In the 2015 budget estimates prepared by the executive, the capital budget was actually reduced by a massive 42.4 percent from N1,100.61 trillion in 2014 to N634.6 billion, which is a measure of the challenge the fiscal authorities have encountered with the preparation of Budget 2015. Capital budget is relatively very important in fostering badly needed growth of the economy as well as for growing badly needed job opportunities. But we must rise to the challenge of meeting the recurrent expenditure budget if only in the interest of industrial peace and harmony. The legislature has now increased this provision to N700.78 billion. It will be interesting to determine the details of the capital programmes that have been added to ensure that it is all altruistic as the legislature has constituency budget to cater for the personal interests of its membership. But the fact remains that this country in the recent past has not recorded anything more than the current provision by way of capital budget implementation in any one year. And considering that the prevalent uncertain scenario is hardly conducive, we give the verdict that this extent of provision is reasonable. It would be interesting to note with the benefit of hindsight what success we would record with implementation in this regard. But what is informative in this connection is to note that a deficit of N756 billion is in Budget 2015, down from N911.91 billion in 2014, representing a drop of about 17.1 percent. Therefore, if the capital budget as indicated herein is about N700 billion, it then implies that we are actually going to borrow to fund recurrent expenditure, which is not consistent with best practice in this regard. Going forward, we must endeavour not to be caught committing this offense.
It is important in this regard that we target generating from taxes and tariffs the revenue for the funding of recurrent expenditure. Despite recent celebrated success recorded with the attempt to grow revenue from taxation, it remains a sobering fact that the performance of the country still falls short in this connection. Taxation and related collections in the country today are estimated at 7.8 percent of GDP, which compares unfavourably with 45 percent in France, 39 percent in Britain, 27 percent in America, and even 12 percent in Tanzania which is within the sub-region. It should, therefore, be clear to all that we have some catching-up to do in this regard and must, therefore, gear efforts through ensuring that we broaden the tax base to make those who have been delinquent with the payment of taxes to begin to pay their taxes as appropriate.
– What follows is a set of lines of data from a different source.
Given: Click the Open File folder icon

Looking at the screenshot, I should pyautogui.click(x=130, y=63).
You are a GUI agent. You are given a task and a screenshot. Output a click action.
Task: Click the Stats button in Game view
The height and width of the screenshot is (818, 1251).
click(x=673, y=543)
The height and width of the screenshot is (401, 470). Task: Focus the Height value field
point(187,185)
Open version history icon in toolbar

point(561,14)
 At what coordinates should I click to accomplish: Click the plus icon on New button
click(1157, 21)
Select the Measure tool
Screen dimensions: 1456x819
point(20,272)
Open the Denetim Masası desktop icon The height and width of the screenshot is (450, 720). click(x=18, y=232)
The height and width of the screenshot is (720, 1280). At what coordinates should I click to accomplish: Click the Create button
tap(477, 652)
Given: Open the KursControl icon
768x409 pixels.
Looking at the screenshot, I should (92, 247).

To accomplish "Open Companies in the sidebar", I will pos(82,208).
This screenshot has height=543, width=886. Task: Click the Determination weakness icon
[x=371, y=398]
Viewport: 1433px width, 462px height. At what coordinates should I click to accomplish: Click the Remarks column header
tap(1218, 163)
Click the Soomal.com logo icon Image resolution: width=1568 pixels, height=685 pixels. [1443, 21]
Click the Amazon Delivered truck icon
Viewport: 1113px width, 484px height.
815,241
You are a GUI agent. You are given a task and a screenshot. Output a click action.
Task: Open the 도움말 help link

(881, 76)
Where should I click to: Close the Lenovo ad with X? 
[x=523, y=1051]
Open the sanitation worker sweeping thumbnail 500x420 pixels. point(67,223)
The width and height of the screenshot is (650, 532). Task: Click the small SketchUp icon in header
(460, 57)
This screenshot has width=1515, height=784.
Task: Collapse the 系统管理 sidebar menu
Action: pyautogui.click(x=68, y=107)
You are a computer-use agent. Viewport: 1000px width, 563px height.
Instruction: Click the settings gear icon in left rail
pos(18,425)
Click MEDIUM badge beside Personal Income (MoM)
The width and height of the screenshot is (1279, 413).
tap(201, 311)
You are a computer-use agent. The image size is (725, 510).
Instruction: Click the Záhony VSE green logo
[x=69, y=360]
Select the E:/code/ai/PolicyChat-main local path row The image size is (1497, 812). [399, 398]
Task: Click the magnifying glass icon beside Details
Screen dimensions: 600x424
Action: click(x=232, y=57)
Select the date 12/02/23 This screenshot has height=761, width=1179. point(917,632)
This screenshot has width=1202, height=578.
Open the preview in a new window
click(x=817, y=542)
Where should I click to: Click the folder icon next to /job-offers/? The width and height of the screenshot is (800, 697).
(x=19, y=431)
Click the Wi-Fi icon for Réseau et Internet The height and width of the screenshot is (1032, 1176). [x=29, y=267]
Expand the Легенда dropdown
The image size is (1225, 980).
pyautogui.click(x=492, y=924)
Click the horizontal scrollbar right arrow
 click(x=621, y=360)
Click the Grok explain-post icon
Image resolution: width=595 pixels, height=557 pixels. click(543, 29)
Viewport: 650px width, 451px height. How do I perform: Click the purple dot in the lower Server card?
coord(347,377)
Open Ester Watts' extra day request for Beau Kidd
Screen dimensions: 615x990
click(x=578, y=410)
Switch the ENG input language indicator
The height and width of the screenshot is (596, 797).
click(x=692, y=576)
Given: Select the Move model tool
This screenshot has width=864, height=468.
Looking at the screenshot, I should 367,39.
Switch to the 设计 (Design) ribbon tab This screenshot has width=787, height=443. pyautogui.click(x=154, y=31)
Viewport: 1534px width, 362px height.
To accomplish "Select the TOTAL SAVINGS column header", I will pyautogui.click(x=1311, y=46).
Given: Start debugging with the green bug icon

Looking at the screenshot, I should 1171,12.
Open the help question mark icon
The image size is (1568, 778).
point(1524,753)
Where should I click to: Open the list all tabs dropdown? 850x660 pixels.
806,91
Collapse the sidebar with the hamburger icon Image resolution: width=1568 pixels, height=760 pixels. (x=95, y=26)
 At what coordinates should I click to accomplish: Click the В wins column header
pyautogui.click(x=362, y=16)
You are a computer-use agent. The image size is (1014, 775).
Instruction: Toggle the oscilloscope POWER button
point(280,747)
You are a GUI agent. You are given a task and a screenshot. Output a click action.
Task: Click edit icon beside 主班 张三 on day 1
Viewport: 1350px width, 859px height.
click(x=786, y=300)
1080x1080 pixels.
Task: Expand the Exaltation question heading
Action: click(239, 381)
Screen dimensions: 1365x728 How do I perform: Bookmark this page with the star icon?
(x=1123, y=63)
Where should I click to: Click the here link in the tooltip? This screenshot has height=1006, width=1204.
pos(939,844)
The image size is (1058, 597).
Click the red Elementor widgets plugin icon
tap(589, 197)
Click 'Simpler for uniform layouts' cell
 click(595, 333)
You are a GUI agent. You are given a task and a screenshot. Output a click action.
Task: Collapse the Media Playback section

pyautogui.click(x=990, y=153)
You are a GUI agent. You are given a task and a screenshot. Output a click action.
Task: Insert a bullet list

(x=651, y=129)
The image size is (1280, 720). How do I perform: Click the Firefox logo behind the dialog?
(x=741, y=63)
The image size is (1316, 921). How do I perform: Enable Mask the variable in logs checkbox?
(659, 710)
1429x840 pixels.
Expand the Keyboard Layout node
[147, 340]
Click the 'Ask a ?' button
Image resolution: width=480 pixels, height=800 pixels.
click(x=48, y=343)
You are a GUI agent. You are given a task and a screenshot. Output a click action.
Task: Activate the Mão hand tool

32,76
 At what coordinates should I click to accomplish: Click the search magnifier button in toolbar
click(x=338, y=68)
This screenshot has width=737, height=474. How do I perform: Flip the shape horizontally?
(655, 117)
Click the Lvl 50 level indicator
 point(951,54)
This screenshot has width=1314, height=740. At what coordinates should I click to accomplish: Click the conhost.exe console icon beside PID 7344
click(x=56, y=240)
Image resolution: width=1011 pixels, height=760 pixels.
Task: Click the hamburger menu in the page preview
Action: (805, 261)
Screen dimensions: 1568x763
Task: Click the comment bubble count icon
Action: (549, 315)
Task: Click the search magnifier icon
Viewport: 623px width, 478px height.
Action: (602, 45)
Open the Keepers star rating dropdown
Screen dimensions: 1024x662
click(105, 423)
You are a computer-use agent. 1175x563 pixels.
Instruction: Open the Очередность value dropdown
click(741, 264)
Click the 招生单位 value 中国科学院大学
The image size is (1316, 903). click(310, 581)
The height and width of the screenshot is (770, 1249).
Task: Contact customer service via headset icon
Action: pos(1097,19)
The budget provision for SURE-P was massively cut from the N102 billion estimate provided by the executive to about N21 billion, which did not take many people by surprise as one of the concerned legislators is on record to have remarked that following the cascading oil price, the SURE-P provisions in the budget were dead on arrival! But SURE-P has assumed a life of its own considering the many beneficial programmes which have been embarked upon on this platform. These include all the recently targeted employment generation programmes such as the up-scaling of FERMA for the upgrade and maintenance of road infrastructure, the Graduate Internship Scheme, and Women and Youth Community Service programmes, including health-enhancing projects such as malaria/polio eradication, avoidance of mother-to-child transmission of HIV/AIDS, amongst others. It is, therefore, now almost inconceivable that such laudable programmes would be abruptly terminated. Subsidy provision on petrol importation has been reduced from N200 billion to N100 billion and that on kerosene from N91.08 billion to N45.52 billion.
The country must resolve to end the leakage to the treasury arising for subsidy-related expenditures. One expected that we should have seized the opportunity of the falling oil price to exit this regime. We must be in a hurry to terminate the shame of a country which is a major oil producer resorting to the importation of refined products because of lack of domestic capacity to refine what it consumes. And there will be no takers with regard to the private sector injecting capital in this respect unless the downstream petroleum product market is deregulated. Considering the tight situation of Budget 2015, there is certainly no room for making service-wide vote. It will be interesting when we do a review of Budget 2015 by the end of the year to ascertain how much of it has been implemented.